IDG News Service - A start-up chip company is introducing a power-efficient processor it has been developing for three years, just as the market clamors for energy efficiency.

P.A. Semi Inc. is offering a dual-core, 64-bit processor Monday that it claims uses only 5 to 13 watts of electricity running at 2 GHz, making it 300% to 400% more power-efficient than other, comparable processors.

The company's performance claims were not independently verified.

P.A. Semi is making its PA6T-1682M PWRficient processor available to companies that will test it for possible use as an embedded processor in networking equipment for telecommunications, military or aerospace customers, said Dan Dobberpuhl, co-founder and CEO.

The chip is based on Power Architecture technology, which the company has licensed from IBM. P.A. Semi claims that the new product has a better performance-per-watt rating than an IBM 670MP processor, an Athlon 64x2 processor from Advanced Micro Devices Inc. and a Core 2 Duo from Intel Corp. But P.A. Semi won't be directly competing with AMD and Intel because it won't be selling into the server or personal computer markets with its initial product.

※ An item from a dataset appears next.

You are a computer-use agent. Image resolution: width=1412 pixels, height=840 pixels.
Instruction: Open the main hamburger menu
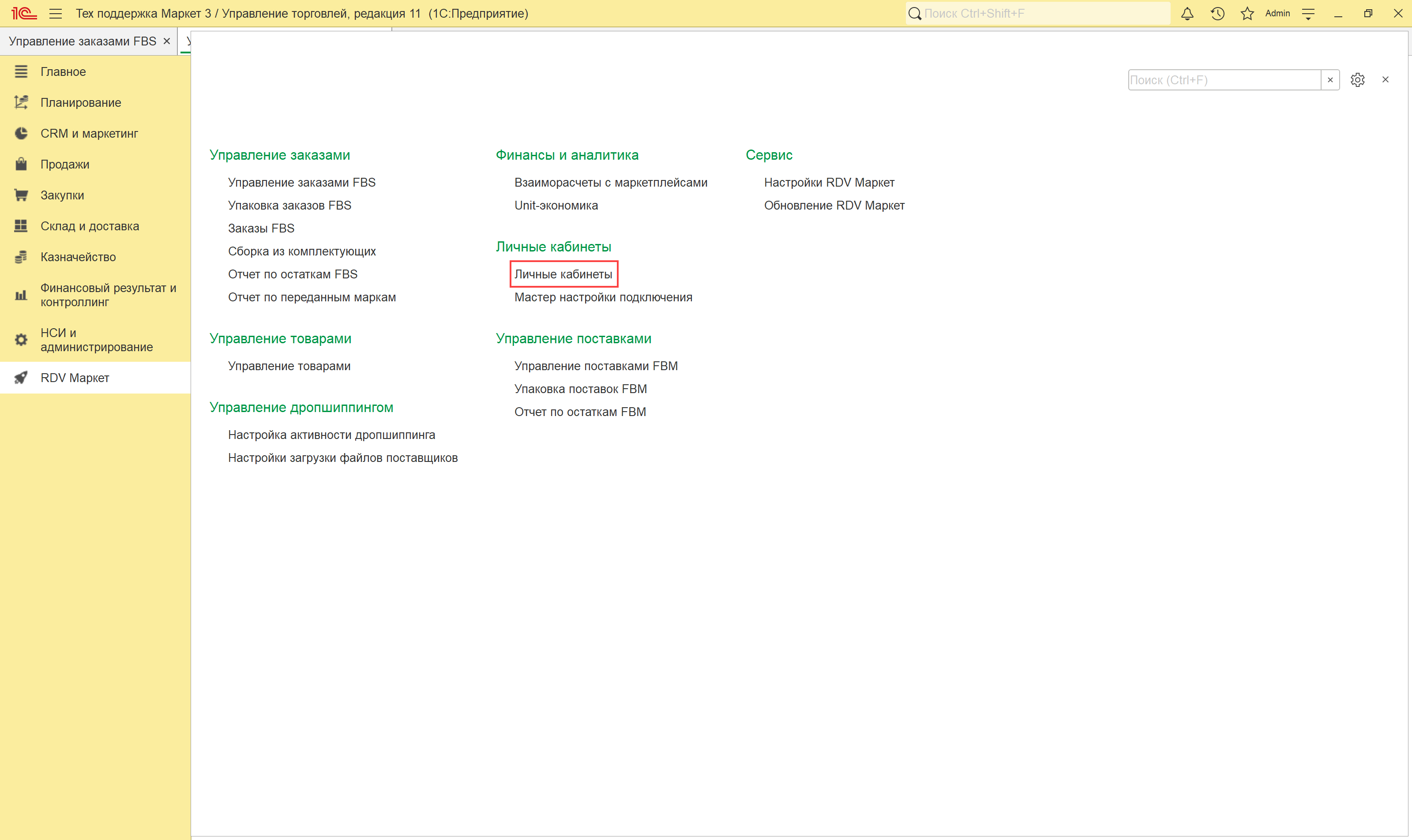(56, 14)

P.A. Semi has improved power efficiency through advanced dynamic power-supply regulation, Dobberpuhl said. In older chip design, power coursed through the processor continuously. About 10 years ago, chip designers introduced dynamic power-supply regulation in the processor block to start and stop the flow as needed, a process also called "clock gating." But P.A. Semi gets more granular, clock gating not at the block level, but at the registry level within a block.

"That level of fine-grain clock gating inside the block, no one else has really done," Dobberpuhl said. "In our chips, we have more than 25,000 gated clocks. Most chips that do [block-level] clock gating have maybe a few hundred."

Dobberpuhl was previously a vice president at chip maker Broadcom Corp., which acquired his company, SiByte Inc., in 2000. He also spent 20 years at Digital Equipment Corp. developing microprocessor technology. Other co-founders and executives of Santa Clara, Calif.-based P.A. Semi, which was founded in July 2003, worked with Dobberpuhl at Broadcom or SiByte.

Although the 1682 processor is targeted only at networking equipment, the company plans to eventually introduce other members of the PWRfficient family, including single-core processors that could find a wider market in blade servers and some portable devices.

But even just in networking equipment, the chips could be a big help in energy efficiency, said Richard Wawrzyniak, senior market analyst at Semico Research Corp.

"For all the people who are concerned with their power budget, or they have run out of power budget andthey are trying to figure out some way to increase their performance, this makes a lot of sense," Wawrzyniak said.

Engineering samples of the 1682M sell for $700 apiece, and an evaluation kit carries a price tag of $8,500.

Power-efficient operation of servers and other computers has become a top concern of data center managers because of rising energy costs. It has long been a focus of P.A. Semi and its embedded processor development. "We were doing this before it was cool," Dobberpuhl said.